Her heart leaped into her chest. A coincidence, she told herself. He was just a macho youngster wearing a Hello Kitty backpack to be ironic. It meant nothing, no more than that.
Yes. It did.
She was grateful that her porch light was out and her kitchen dark. She eased quietly inside, pushed the door almost closed, picked up her phone, and dialed 911, wincing at the beeps. Would he hear them? It rang three times before the operator picked up. “Police or fire?” the woman demanded.
“Police. Some men are trying to break into a truck parked in front of my house. And one is wearing a pink backpack like my friend was wearing the night—”
“Slow down, ma’am. Name and address.”
She rattled them off.
“Can you describe the men?”
“It’s dark and my porch light is out. I’m alone here. I don’t want them to know I’m watching them and making this call.”
“How many men? Can you give a general description?”
“Are the police coming?” she demanded, suddenly angry at all the useless questions.
“Yes. I’ve dispatched someone. Now. Please tell me as much as you can about the men.”
Piss on it. She went to the door and looked out. He was gone. She looked up and down the street, but the night was hazy with fog. “They’re gone.”
“Are you the owner of the vehicle they were attempting to break into?”
“No. But the important thing is that one of them was wearing a pink backpack, just like the one my friend was wearing when she disappeared.”
“I see.” Sarah was sure the dispatcher didn’t see at all. “Ma’am, as this is not an immediate emergency, we will still send an officer, but he may not arrive immediately …”
“Fine.” She hung up. Stupid. She went to the door and looked out again. Upstairs in the dresser drawer under Russ’s work shirts there was a pistol, a little black .22 that she hadn’t shot in years. Instead she took her long, heavy flashlight from the bottom drawer and stepped out into the backyard. Sarge followed her. She walked quietly to the fence, snapped on the flashlight, and shone it on the old truck. The beam barely reached it. Up the street and down, baffled by the fog, the light showed her nothing. She went back in the house with Sarge, locked the door, but left the kitchen light on and went back to bed. She didn’t sleep.
The officer didn’t come by until ten thirty. She understood. Tacoma was a violent little town; they had to roll first on the calls where people were actually in danger. He came, he took her report, and he gave her an incident number. The pickup truck was gone. No, she didn’t know who it belonged to. Five young men, mid- to late teens, dressed in rough clothes, and the one with a pink backpack. She refused to guess their heights or their races. It had been dark. “But you saw the backpack clearly?”
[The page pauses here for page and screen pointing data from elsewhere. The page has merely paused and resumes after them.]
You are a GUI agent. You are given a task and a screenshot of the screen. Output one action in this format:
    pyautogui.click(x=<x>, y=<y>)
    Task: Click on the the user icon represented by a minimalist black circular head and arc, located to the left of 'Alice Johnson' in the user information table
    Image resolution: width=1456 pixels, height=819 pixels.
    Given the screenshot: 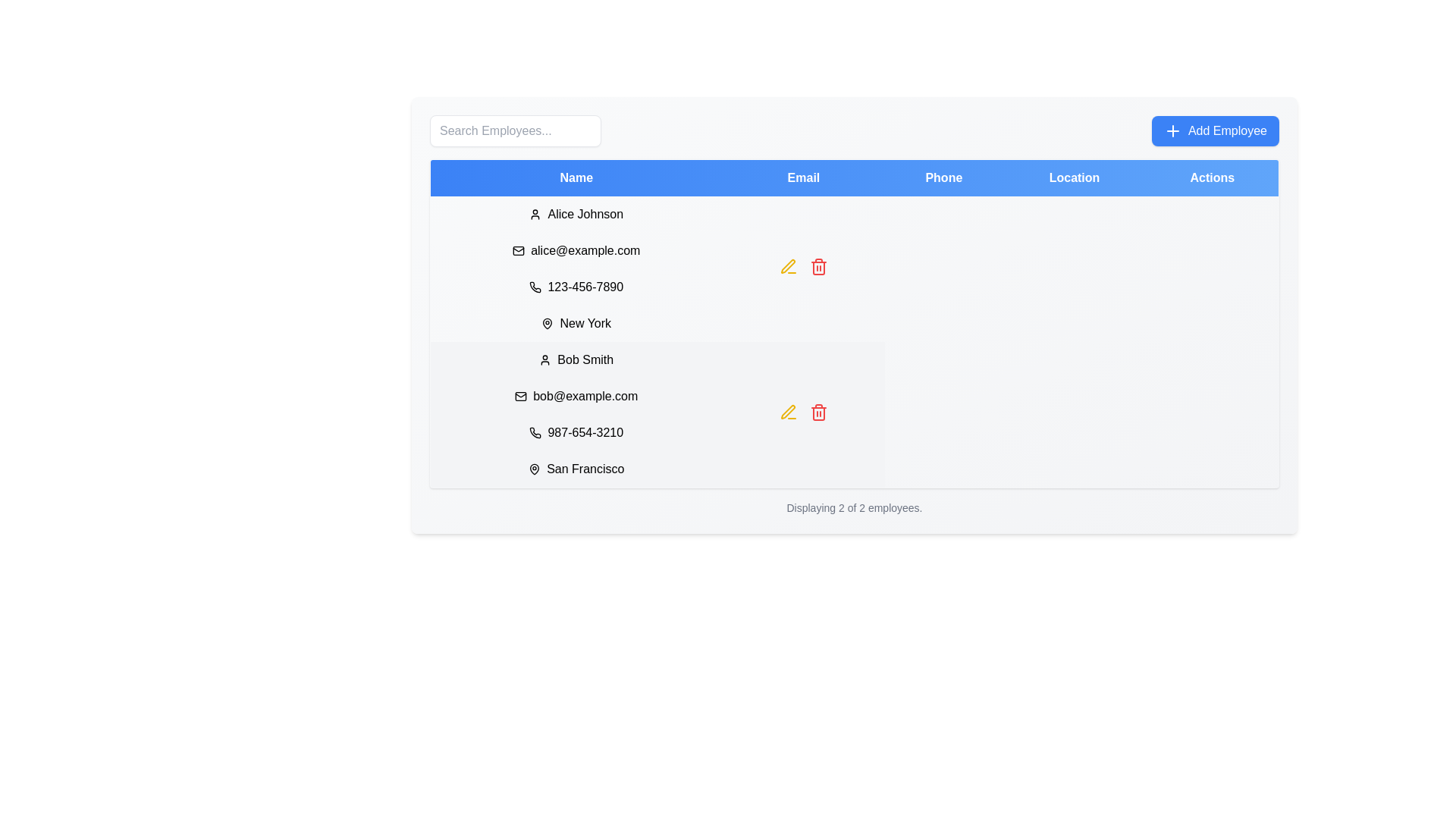 What is the action you would take?
    pyautogui.click(x=535, y=214)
She had. And she was certain it was identical to the one that Linda had been carrying.
The officer nodded and noted it down. He leaned on her kitchen table to look out the window. He frowned. “Ma’am, you said he hit the window with a fallen branch and it broke into pieces?”
“That’s right. But I don’t think the window broke.”
“Ma’am, there are no tree branches out there. Or pieces in the street.” He looked at her pityingly. “Is it possible you dreamed this? Because you were worried about your friend?”
She wanted to spit at him. “There’s the flashlight I used. Still on the counter where I left it.”
His eyebrows collided. “But you said it was dark and you couldn’t see anything.”
“I went out with the flashlight after I hung up with 911. To see if I could see where they had gone.”
“I see. Well, thank you for calling us on this.”